And in response to such circumstances, who do the major parties keep giving us?  Architects of war.  Champions of corporate bailouts.  One of the most venally corrupt politicians in the history, who is not the only racist president, but is probably the most racist to hold the office since Nixon or FDR.  The guy who bragged for decades about writing the Patriot Act.  People who believe in nothing save either their own ambitions or their own aggrandizement.  If the major parties had actually succeeded in nominating someone like a Bernie Sanders, or Ron Paul, or going back a little Dennis Kucinich, someone who, love them or hate them you know acts from clear principles and generally lives by them-and who actually cares a bit about the people they represent, I might buy the strategic voting argument, or the lesser of two evils  argument.  But the major parties keep putting up more of the same, and the result is that we keep getting more of the same.

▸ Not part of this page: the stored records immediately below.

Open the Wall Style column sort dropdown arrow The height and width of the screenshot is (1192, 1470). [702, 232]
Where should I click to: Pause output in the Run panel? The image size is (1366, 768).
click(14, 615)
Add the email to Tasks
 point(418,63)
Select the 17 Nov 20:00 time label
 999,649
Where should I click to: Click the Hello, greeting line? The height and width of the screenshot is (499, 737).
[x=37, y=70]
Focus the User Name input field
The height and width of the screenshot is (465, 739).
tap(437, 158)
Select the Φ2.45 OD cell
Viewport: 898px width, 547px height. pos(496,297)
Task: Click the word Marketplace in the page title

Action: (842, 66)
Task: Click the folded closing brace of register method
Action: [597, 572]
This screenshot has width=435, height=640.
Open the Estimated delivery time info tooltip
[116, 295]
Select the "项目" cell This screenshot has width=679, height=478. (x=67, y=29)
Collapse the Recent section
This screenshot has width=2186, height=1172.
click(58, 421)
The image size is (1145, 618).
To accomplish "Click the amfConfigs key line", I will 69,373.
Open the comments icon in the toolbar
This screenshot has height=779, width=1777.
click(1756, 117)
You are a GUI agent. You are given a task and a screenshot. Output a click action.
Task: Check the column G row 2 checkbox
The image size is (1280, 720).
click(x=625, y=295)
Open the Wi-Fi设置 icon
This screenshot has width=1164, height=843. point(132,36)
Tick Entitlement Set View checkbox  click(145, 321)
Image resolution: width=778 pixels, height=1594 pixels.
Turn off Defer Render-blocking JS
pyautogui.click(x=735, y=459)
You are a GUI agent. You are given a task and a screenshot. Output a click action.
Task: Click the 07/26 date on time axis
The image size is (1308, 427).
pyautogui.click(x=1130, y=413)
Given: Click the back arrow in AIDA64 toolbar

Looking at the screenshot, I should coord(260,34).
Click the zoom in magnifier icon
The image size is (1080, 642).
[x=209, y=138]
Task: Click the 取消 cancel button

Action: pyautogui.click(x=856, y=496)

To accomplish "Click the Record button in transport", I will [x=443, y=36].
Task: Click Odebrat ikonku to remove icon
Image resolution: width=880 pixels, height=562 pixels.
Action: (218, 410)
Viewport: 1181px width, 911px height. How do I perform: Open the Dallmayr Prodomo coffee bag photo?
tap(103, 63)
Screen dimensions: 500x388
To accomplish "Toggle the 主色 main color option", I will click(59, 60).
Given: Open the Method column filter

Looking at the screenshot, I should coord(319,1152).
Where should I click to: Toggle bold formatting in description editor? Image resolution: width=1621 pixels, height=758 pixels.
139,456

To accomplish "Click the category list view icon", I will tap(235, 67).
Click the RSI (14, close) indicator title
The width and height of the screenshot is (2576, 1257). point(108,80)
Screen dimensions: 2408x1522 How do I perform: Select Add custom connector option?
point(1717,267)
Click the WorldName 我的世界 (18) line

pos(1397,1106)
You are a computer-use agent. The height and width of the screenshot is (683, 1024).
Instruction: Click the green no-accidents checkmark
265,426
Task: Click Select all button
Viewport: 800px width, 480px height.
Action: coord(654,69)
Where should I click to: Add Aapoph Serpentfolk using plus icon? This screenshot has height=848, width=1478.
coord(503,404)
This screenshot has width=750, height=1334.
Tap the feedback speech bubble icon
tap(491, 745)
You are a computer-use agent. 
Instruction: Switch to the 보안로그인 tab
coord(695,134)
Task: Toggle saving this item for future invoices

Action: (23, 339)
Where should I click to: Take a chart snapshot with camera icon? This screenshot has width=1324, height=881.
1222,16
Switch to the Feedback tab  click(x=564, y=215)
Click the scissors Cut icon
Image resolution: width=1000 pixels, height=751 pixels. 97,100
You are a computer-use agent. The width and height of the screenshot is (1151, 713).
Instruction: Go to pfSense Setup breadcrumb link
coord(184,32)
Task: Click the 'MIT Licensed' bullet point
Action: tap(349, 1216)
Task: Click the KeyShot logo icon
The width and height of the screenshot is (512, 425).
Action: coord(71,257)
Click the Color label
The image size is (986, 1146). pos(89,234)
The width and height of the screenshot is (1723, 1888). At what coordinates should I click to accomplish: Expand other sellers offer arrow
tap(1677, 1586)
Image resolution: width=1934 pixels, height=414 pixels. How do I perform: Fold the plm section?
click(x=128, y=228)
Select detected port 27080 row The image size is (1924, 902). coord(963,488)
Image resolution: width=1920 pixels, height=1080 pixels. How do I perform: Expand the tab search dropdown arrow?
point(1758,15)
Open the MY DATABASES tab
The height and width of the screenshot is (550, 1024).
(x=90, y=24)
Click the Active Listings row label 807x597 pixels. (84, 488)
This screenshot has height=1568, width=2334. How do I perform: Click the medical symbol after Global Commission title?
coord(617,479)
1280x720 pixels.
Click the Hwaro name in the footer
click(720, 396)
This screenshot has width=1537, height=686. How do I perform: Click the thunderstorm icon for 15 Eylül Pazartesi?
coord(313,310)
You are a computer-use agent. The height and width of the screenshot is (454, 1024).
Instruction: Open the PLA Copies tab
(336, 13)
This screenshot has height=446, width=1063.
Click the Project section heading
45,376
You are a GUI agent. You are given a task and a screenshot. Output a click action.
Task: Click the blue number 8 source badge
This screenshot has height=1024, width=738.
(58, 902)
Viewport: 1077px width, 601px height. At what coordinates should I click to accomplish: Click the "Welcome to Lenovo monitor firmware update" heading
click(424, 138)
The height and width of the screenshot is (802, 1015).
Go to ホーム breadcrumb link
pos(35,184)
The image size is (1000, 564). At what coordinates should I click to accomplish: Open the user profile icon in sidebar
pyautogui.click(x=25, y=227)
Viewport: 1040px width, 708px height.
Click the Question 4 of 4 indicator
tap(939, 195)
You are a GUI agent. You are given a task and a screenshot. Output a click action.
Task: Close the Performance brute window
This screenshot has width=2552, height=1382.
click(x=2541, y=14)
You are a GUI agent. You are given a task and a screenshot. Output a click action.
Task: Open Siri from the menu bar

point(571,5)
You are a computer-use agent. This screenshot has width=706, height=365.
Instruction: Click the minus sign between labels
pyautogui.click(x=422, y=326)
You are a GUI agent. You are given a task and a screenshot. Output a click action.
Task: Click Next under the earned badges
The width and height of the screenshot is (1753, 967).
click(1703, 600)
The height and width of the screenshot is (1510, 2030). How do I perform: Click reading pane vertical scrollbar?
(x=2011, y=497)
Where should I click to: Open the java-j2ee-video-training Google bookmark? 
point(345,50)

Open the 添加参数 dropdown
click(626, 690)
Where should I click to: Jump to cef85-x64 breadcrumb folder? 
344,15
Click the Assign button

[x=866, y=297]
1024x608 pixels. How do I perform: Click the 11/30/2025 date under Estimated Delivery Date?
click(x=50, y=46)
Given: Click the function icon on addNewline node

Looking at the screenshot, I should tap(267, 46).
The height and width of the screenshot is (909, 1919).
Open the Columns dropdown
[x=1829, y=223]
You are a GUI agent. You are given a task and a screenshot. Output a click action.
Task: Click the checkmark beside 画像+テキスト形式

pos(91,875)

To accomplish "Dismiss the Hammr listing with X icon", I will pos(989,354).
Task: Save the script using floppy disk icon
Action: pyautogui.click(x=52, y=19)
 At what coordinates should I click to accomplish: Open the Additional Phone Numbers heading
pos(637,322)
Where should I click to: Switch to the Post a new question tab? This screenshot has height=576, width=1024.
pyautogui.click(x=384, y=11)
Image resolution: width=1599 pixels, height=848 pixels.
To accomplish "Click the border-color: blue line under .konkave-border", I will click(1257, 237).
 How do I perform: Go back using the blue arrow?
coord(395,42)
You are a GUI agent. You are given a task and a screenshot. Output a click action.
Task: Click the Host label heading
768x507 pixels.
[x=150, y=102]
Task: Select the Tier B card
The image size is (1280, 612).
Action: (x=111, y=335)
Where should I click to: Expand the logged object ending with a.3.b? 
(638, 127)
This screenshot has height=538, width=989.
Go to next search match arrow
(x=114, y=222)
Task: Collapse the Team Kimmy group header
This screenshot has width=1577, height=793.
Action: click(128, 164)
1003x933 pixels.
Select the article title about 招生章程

That is why it is so important for Libertarians and Greens and all manner of other voices to keep contesting the highest offices, even though the game is rigged and it’s fantastically expensive.  When I go to cast my vote for Jo Jorgensen this November-and in fairness all of the rest of what I’m about to say can be said of Howie Hawkins as well, I’m voting for someone who stands for something.  Who directly addresses the biggest issues of our day and says “No.  What we’ve done for 20 years or more is wrong, and we need to do something different”.  And who not only has been consistent herself over her lifetime, but is part of a broader movement that has been consistent on these issues for a long time. 

When this question first came up this cycle, my immediate response was “we keep running presidential candidates because the major party candidates are so bad.  Run someone better and we’ll think about voting for them”.  This is true, but as I think about it it’s more than that.  Voting major party in my politically aware lifetime has always been about voting against the other guy.  Voting third party?  That’s a chance to vote for something.  And I’ll always embrace that.